Wenusjanki – 1 lipca – fotografia, film, prawo, teart konny

| | ,

Dziewczyny,

W ostatnią środę, 1 lipca odbyły się 3 ciekawe wydarzenia,  nie mogłam być na wszystkich i poprosiłam o pomoc zaprzyjaźnione i chętne do współpracy dziewczyny i oto co napisała dla Was Milena Niebrzydowska. Forma jest inna niż ta, do której się przyzwyczaiłyście, ale krótkie wywiady są ciekawe. A ja jestem ciekawa jak Wam się to podoba? Napiszcie!

„W środę 1 lipca w hotelu Victoria w Warszawie odbyła się kolejna konferencja Warszawskich Wenusjanek. Wydarzenie skupiło liczną grupę warszawianek i warszawiaków, ale pojawili się też goście z innych miast. Domyślam się, że to liczne grono zostało skuszone ciekawią tematyką spotkania, a przede wszystkim towarzystwem gości, którzy zaszczycili środowe spotkanie. Wieczór uświetnili: Katarzyna Cygler, Maciej Margas i Norbert Młynarczyk. Spotkanie poprowadziła autorka i organizator konferencji Anita  Kijanka.

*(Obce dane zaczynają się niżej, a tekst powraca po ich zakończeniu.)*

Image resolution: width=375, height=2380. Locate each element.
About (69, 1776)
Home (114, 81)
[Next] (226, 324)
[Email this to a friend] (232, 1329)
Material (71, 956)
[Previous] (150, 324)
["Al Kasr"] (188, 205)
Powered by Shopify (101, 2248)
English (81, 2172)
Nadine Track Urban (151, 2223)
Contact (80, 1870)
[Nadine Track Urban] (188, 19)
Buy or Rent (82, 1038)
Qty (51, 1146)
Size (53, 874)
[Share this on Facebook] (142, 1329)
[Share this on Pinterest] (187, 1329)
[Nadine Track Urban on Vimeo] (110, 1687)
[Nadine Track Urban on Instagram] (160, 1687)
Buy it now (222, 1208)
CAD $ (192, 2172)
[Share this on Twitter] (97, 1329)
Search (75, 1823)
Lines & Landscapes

Pierwszym gościem Anity był Maciej Margas. Młody fotograf, autor filmu o Warszawie, który obejrzało ponad pół miliona ludzi. Maciej studiuje w Warszawskiej Szkole Filmowej i fascynuje się fotografowaniem z dużej wysokości. Dzięki jego pasji i niekwestionowanemu talentowi udało mu się stworzyć wiele ciekawych fotografii. Mimo młodego wieku – 22 lata, ma na swoim koncie niemały dorobek i apetyt na jeszcze ciekawsze projekty.

Anita: Jakie były  początki? Jak to się stało, że zrealizowałeś ten film ?

Maciej: Początki filmu pochodzą z przed pięciu lat, z czasów kiedy zaczynałem z fotografią. Widziałem zdjęcia Warszawy z lotu ptaka i pomyślałem, że też chciałabym takie zrobić.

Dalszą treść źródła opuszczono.